--- start Data in this exercise ---
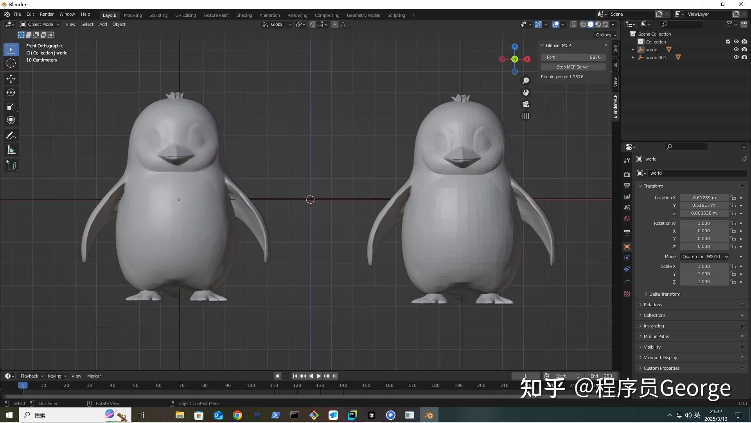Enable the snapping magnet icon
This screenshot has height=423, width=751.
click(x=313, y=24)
--- end Data in this exercise ---
--- start Data in this exercise ---
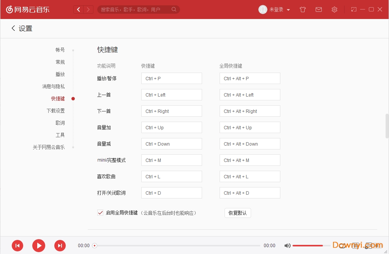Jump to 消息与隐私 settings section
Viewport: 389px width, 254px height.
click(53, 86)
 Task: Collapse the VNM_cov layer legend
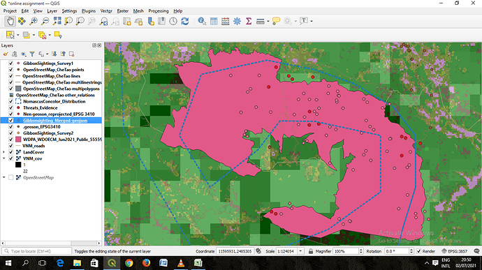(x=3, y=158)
--- end Data in this exercise ---
Starting at the line containing "Enable the snapping magnet icon" and ending after the line containing "click(x=313, y=24)", give these records again with "screenshot" switched to "capture" and everything else unchanged. Leave the pictures out of your answer.

### [Worked answer]
Enable the snapping magnet icon
This capture has height=423, width=751.
click(x=313, y=24)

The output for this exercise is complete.